» **DOCUMENT TEXT**
------------
American actor, film director, and film producer

Felix Angel Solis (born September 17, 1971) is an American actor, film director, and film producer.

== Early life ==
Born on the Upper West Side and raised in Chelsea/Greenwich Village area of New York City, to parents who were both born in Puerto Rico, Felix considers himself a Nuyorican.

==Career==
Solis first started working on shows set in NYC such as New York Undercover, NYPD Blue, Third Watch and the film Empire (starring opposite John Leguizamo and Peter Sarsgaard). He then appeared in acclaimed television shows such as The West Wing, OZ, Law & Order: SVU, The Sopranos, Law & Order: Criminal Intent, Damages and Fringe, and Ozark; and numerous films such as The Forgotten (opposite Julianne Moore), Wes Craven's My Soul to Take, Man on a Ledge (opposite Sam Worthington and Ed Harris), and Arbitrage (opposite Tim Roth).

With his roots in theatre, Felix has also continued to work on stage receiving the HOLA 2013 Award for Outstanding Performance by a Male Actor for the production of Basilica at New York's prestigious Cherry Lane Theatre; a Connecticut Critics Circle Award in 2008 for Boleros for the Disenchanted and a Helen Hayes Award nomination for Outstanding Lead Actor in a Passion Play in 2006. As a stage director, Solis helmed Raúl Castillo's Knives and Other Sharp Objects at the Joseph Papp Public Theater in 2009.

Solis has originated parts in In Arabia We'd All Be Kings and Our Lady of 121st Street, both written by Stephen Adly Guirgis with direction by Philip Seymour Hoffman. He performed at the Cherry Lane Theater's stage in Havana Is Waiting by Eduardo Machado. Solis has also been a member of The Actors Studio since 2001, where he has appeared in plays including Salome starring Dianne Wiest and Al Pacino.

Al Pacino wrote him to thank him for his performance in the original production of Our Lady Of 121st Street with the LAByrinth Theater Company, of which he has been a member since 1999.
------------
» **RECORDED DATA**
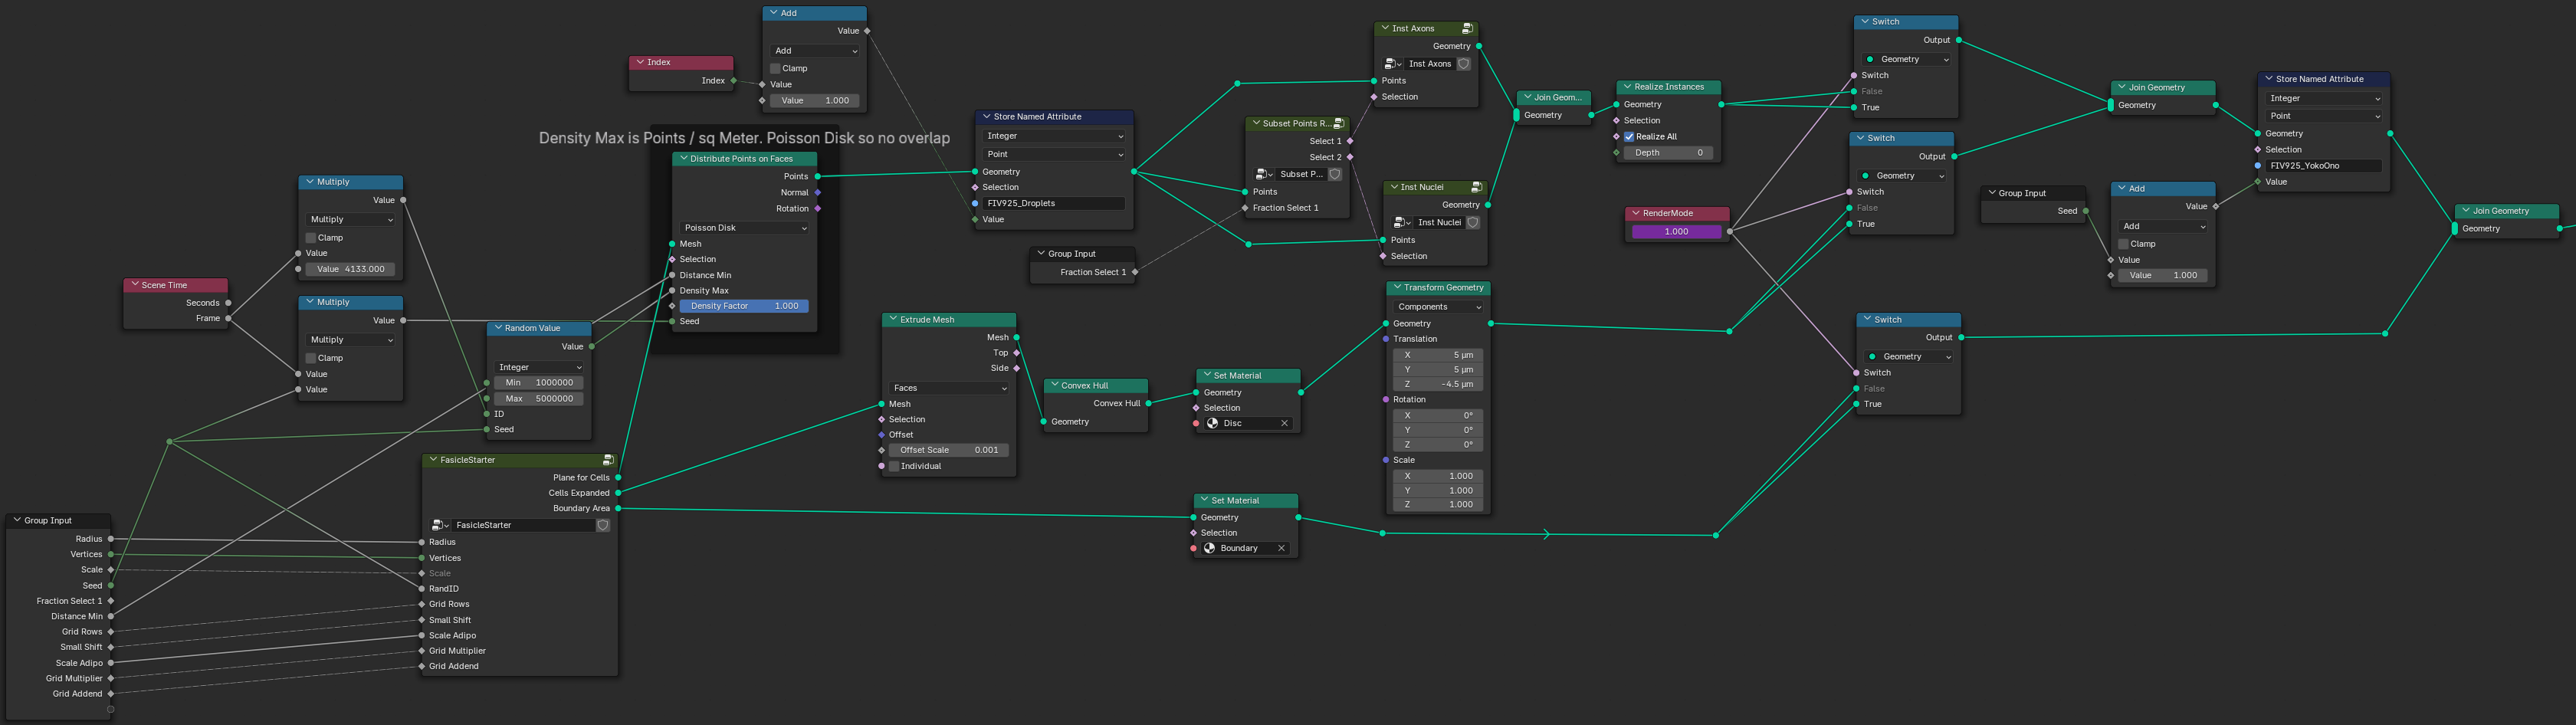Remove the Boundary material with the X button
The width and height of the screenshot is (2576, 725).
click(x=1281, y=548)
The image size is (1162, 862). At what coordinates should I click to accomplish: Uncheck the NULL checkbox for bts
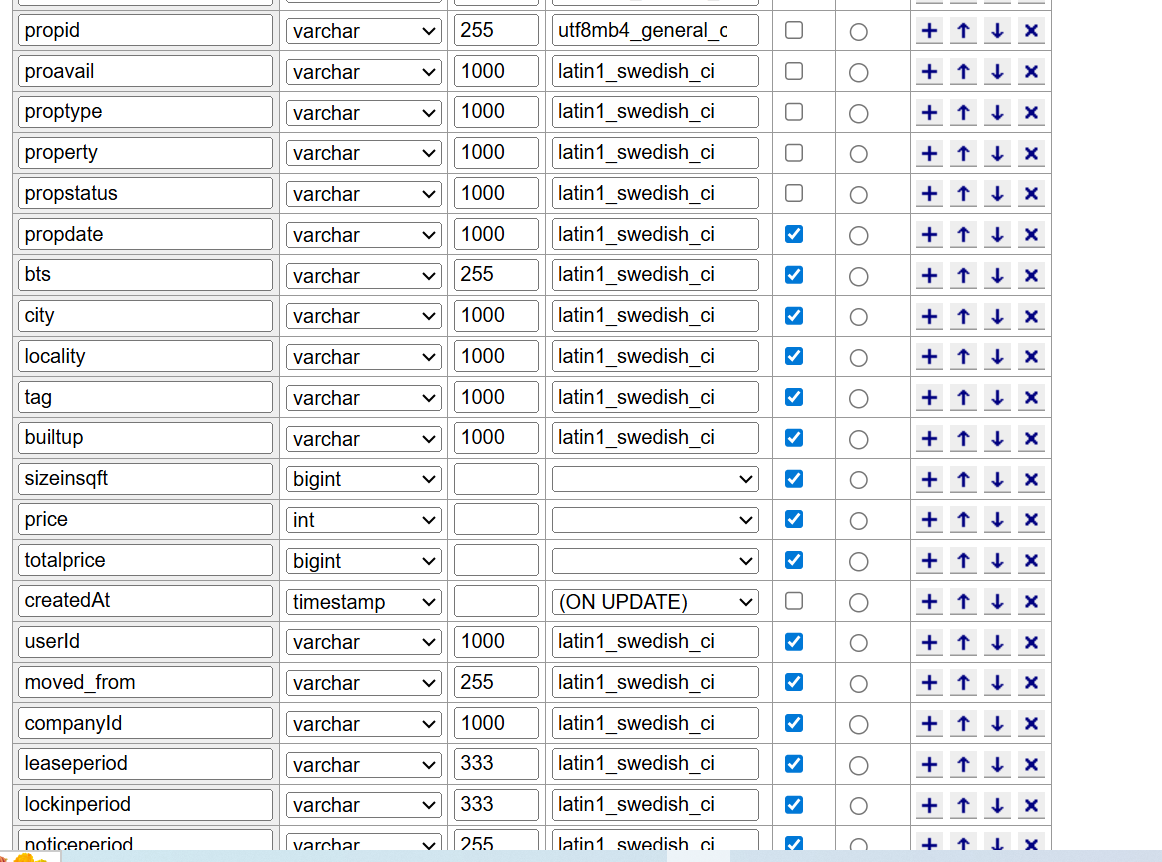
------------
» **PROBLEMS**
A. According to the Felix Solis biography, since what year has Solis been a member of The Actors Studio?
B. Summarize the Felix Solis biography in two sentences.
The listing is separate material with no connection to the Felix Solis biography.

» **THE RESULTS**
A. Since 2001.

B. Felix Solis, born September 17, 1971, is an American actor, film director, and film producer from New York City whose parents were both born in Puerto Rico. He has appeared in many television shows and films, and he also works on stage, where his honors include the HOLA 2013 Award for Outstanding Performance by a Male Actor for Basilica.